Data section —
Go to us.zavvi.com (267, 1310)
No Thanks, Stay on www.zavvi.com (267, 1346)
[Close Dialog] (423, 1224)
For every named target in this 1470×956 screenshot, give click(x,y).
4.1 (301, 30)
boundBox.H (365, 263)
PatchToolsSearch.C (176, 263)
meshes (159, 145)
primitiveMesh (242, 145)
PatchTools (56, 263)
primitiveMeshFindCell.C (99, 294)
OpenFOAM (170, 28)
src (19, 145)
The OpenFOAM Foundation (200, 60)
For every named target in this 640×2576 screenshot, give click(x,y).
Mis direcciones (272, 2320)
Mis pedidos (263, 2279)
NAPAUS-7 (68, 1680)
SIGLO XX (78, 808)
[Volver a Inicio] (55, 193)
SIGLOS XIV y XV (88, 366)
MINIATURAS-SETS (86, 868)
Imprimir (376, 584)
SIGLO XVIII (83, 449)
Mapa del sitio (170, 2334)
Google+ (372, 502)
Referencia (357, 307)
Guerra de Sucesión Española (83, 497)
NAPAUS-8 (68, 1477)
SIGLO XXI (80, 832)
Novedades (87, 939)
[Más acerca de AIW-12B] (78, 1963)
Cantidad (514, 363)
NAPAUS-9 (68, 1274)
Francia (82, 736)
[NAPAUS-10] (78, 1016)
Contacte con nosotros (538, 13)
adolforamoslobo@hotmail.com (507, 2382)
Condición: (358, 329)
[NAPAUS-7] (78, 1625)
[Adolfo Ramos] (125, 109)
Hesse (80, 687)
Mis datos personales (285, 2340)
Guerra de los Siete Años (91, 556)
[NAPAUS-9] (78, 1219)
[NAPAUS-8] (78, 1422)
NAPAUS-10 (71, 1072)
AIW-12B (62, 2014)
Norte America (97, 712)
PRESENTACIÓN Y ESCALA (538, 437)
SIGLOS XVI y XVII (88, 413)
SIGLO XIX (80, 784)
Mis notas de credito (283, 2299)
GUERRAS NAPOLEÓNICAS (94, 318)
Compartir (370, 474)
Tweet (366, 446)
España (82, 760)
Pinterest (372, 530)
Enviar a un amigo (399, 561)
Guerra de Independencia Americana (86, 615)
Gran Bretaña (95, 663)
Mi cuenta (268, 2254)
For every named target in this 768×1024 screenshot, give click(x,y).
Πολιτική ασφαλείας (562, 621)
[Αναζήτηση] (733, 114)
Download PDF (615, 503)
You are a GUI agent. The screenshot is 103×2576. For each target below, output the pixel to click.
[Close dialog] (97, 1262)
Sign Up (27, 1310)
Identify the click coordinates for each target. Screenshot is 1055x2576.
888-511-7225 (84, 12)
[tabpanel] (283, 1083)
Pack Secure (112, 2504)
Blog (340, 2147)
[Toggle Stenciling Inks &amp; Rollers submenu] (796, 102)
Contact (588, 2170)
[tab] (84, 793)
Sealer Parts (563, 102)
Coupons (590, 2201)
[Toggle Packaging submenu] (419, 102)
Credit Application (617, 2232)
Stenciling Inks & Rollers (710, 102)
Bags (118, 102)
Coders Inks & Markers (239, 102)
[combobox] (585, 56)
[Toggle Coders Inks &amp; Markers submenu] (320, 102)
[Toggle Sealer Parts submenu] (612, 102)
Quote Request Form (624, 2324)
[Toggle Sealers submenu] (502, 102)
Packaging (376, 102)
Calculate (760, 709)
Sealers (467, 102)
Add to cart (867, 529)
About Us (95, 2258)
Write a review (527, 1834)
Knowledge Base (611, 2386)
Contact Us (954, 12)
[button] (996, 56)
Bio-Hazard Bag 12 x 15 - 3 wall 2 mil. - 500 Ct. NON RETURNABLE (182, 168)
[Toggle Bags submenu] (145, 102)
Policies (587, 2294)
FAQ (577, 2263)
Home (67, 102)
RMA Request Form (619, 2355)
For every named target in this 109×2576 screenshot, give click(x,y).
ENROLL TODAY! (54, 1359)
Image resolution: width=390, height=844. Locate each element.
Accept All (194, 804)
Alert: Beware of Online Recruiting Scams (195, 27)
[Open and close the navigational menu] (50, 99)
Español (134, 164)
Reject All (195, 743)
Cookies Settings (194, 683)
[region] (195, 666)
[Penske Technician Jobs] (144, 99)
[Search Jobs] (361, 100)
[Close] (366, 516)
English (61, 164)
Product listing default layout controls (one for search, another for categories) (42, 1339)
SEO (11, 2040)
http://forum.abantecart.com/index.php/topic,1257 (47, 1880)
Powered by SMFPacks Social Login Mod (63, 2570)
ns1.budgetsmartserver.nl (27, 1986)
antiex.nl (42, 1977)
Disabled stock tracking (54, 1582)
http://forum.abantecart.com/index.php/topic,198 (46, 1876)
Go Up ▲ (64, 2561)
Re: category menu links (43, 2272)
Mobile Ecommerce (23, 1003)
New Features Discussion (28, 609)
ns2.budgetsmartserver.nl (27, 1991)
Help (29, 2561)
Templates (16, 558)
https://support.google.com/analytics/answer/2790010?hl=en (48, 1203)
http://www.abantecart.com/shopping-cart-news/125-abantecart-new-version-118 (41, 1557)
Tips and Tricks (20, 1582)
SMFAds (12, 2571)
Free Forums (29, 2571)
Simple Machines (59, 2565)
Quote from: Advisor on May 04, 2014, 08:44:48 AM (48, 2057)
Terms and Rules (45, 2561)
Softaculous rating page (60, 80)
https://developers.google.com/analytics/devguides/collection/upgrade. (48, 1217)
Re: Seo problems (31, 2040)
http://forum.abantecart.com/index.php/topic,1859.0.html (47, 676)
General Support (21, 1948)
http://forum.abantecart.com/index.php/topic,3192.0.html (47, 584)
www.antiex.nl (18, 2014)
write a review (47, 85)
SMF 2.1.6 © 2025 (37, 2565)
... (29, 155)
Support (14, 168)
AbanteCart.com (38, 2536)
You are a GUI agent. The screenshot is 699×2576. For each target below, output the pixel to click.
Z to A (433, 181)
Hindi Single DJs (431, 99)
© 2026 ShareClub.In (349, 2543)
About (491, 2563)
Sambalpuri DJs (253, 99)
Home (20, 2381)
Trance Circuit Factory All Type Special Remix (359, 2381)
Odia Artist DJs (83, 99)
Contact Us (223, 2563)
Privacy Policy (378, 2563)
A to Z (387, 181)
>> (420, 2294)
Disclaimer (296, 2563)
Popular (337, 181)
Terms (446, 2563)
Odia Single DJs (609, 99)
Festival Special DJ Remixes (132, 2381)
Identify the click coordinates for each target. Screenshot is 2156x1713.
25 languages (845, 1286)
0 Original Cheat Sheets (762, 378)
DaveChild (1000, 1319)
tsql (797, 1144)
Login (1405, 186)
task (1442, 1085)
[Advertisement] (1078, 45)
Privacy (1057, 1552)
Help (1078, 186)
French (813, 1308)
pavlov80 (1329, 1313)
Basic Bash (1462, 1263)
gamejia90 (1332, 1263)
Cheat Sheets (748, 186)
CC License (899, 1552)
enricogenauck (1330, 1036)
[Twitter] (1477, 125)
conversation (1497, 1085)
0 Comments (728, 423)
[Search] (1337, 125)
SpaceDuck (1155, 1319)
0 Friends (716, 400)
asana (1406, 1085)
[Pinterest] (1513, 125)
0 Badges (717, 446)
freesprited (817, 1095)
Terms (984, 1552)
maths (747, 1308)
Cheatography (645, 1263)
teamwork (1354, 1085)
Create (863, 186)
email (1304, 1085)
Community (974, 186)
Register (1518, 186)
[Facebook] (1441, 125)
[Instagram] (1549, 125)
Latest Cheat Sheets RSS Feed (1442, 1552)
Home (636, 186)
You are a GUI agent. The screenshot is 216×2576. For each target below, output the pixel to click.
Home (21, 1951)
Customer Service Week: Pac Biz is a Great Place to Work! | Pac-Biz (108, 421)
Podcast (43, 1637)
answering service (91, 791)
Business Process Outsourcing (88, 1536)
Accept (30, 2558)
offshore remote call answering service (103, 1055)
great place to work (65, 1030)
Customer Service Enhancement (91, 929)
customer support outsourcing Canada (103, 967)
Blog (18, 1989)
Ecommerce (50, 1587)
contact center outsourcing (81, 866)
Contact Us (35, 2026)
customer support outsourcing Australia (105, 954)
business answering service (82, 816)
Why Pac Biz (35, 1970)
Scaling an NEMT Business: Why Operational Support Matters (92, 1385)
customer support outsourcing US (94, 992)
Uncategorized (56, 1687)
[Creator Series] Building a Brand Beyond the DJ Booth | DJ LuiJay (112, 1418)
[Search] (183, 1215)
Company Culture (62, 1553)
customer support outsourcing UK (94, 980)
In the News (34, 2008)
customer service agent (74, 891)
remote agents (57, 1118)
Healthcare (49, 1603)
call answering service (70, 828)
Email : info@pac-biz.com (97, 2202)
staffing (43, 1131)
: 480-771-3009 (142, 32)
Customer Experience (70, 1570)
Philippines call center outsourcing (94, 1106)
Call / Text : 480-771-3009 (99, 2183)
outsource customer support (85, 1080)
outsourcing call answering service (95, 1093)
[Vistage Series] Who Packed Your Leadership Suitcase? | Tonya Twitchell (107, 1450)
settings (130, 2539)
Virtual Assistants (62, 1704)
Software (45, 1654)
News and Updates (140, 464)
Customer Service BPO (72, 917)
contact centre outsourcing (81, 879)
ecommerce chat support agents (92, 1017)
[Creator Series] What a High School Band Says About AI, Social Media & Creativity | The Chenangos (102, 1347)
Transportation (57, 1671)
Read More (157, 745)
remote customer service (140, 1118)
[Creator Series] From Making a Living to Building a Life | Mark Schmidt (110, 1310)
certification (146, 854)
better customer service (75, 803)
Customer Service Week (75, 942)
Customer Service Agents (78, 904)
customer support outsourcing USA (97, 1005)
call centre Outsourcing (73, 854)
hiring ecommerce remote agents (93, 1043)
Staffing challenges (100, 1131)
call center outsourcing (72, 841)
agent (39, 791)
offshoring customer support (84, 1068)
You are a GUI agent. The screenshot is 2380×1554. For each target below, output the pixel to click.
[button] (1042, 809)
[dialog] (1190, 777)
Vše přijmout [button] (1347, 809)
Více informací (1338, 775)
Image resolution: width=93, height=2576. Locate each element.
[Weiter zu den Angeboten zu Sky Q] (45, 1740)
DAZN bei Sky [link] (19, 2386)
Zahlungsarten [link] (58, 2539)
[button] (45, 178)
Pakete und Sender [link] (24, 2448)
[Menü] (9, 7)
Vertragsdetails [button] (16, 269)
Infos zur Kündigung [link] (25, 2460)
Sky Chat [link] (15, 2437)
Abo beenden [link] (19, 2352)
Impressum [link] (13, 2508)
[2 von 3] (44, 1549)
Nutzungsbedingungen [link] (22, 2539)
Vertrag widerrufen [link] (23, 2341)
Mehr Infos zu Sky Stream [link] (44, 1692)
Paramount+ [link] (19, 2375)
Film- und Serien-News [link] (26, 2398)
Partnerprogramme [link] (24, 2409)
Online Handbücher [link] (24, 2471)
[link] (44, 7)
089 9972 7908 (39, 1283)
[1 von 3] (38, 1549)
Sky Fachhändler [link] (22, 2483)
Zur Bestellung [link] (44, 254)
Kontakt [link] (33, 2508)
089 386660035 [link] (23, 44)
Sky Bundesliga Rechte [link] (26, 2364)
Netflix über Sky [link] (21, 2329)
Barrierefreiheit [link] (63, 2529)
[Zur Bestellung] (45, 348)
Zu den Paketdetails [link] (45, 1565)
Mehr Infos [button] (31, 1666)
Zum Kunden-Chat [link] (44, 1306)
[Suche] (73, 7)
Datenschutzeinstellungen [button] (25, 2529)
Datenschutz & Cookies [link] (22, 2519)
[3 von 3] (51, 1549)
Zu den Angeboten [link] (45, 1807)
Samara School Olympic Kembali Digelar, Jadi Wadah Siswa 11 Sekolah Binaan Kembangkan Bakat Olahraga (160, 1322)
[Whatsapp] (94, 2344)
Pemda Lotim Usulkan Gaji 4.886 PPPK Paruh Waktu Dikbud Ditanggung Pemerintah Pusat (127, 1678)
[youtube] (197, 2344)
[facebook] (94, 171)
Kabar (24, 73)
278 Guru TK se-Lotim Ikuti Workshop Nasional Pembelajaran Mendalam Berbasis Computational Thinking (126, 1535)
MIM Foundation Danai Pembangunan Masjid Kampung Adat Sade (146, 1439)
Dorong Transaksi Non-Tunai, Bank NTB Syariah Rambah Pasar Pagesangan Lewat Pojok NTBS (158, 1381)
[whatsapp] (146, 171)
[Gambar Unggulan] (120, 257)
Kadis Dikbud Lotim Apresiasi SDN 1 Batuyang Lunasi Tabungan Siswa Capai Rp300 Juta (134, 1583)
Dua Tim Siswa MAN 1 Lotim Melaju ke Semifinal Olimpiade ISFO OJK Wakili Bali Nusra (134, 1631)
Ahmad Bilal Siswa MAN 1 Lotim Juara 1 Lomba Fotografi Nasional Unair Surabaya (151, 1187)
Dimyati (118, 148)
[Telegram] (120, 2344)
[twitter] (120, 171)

Work required — Nothing but the lines from the start of the data above through the line with "For every named target in this 640×2576" should appear in your answer, copied exactly.

Answer to the problem —
Go to us.zavvi.com (267, 1310)
No Thanks, Stay on www.zavvi.com (267, 1346)
[Close Dialog] (423, 1224)
For every named target in this 1470×956 screenshot, give click(x,y).
4.1 (301, 30)
boundBox.H (365, 263)
PatchToolsSearch.C (176, 263)
meshes (159, 145)
primitiveMesh (242, 145)
PatchTools (56, 263)
primitiveMeshFindCell.C (99, 294)
OpenFOAM (170, 28)
src (19, 145)
The OpenFOAM Foundation (200, 60)
For every named target in this 640×2576 screenshot, give click(x,y).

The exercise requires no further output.